If so, can we fix the destroyer so that it does not delete the cluster info unless the destroy is successful?

That would be a great fix.

crawford · 2021-01-25T21:06:46Z

This seems fine to me. @jaypoulz can you file a BZ for the cluster destroy behavior you noted. That sounds like a bug.

/approve

This will also need a valid BZ or will need to wait until the branch opens again in a few weeks.

openshift-ci-robot · 2021-01-25T21:07:09Z

[APPROVALNOTIFIER] This PR is APPROVED

This pull-request has been approved by: cfergeau, crawford

The full list of commands accepted by this bot can be found here.

The pull request process is described here

Needs approval from an approver in each of these files:

~~OWNERS~~ [crawford]

Approvers can indicate their approval by writing /approve in a comment
Approvers can cancel approval by writing /approve cancel in a comment

openshift-bot · 2021-01-25T21:50:05Z

/retest

Please review the full test history for this PR and help us cut down flakes.

openshift-bot · 2021-01-25T22:03:05Z

/retest

Please review the full test history for this PR and help us cut down flakes.

openshift-bot · 2021-01-25T23:47:04Z

/retest

Please review the full test history for this PR and help us cut down flakes.

openshift-bot · 2021-01-26T00:26:05Z

/retest

Please review the full test history for this PR and help us cut down flakes.

openshift-bot · 2021-01-26T02:23:07Z

/retest

Please review the full test history for this PR and help us cut down flakes.

openshift-bot · 2021-01-26T03:54:07Z

/retest

Please review the full test history for this PR and help us cut down flakes.

openshift-bot · 2021-01-26T06:43:02Z

/retest

Please review the full test history for this PR and help us cut down flakes.

openshift-bot · 2021-01-26T07:48:00Z

/retest

Please review the full test history for this PR and help us cut down flakes.

openshift-bot · 2021-01-26T09:32:05Z

/retest

Please review the full test history for this PR and help us cut down flakes.

openshift-bot · 2021-01-26T11:42:03Z

/retest

Please review the full test history for this PR and help us cut down flakes.

sdodson · 2021-01-26T13:33:09Z

/skip
That job hasn't passed in months, maybe it's no longer required?

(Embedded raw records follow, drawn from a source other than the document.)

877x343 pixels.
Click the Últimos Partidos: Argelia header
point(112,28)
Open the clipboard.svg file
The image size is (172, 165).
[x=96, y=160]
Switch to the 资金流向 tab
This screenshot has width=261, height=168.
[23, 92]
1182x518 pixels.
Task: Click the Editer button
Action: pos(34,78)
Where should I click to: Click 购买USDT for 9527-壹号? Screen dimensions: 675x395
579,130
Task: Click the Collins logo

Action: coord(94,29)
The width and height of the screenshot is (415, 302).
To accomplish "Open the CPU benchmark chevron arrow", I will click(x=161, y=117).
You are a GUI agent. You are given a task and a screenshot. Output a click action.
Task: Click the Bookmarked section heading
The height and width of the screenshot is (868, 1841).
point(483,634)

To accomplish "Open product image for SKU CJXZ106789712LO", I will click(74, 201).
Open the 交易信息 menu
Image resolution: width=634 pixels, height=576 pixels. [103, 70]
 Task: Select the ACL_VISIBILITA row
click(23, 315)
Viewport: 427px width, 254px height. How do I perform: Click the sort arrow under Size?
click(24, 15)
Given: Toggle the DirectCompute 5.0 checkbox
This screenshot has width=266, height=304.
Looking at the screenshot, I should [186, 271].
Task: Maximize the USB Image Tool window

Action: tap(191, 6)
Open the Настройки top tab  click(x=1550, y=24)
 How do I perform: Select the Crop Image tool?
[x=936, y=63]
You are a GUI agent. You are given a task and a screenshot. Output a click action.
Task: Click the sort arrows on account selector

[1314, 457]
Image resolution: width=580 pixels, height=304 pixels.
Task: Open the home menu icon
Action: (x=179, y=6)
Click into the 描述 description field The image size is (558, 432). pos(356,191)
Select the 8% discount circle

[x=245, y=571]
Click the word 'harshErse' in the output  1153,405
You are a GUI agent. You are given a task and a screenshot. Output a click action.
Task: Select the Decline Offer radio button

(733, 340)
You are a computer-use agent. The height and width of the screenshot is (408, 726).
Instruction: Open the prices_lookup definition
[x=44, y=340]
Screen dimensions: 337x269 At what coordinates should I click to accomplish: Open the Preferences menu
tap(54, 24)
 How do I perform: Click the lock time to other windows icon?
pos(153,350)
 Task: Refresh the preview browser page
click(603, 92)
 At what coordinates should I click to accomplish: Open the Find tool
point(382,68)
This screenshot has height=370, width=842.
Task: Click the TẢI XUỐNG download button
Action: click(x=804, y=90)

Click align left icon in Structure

sdodson · 2021-01-26T13:34:23Z

I've overridden bugzilla/valid-bug since this only affects libvirt use cases and I don't expect us to attempt to backport this. If we do need to backport then we'll need to get a bug filed retroactively.

openshift-ci · 2021-01-26T13:56:13Z

@clnperez: The following test failed, say /retest to rerun all failed tests:

Test name	Commit	Details	Rerun command
ci/prow/e2e-crc	`48fe5ed`	link	`/test e2e-crc`

Full PR test history. Your PR dashboard.

Instructions for interacting with me using PR comments are available here. If you have questions or suggestions related to my behavior, please file an issue against the kubernetes/test-infra repository. I understand the commands that are listed here.

openshift-bot · 2021-01-26T15:10:05Z

/retest

Please review the full test history for this PR and help us cut down flakes.

openshift-bot · 2021-01-26T15:23:04Z

/retest

Please review the full test history for this PR and help us cut down flakes.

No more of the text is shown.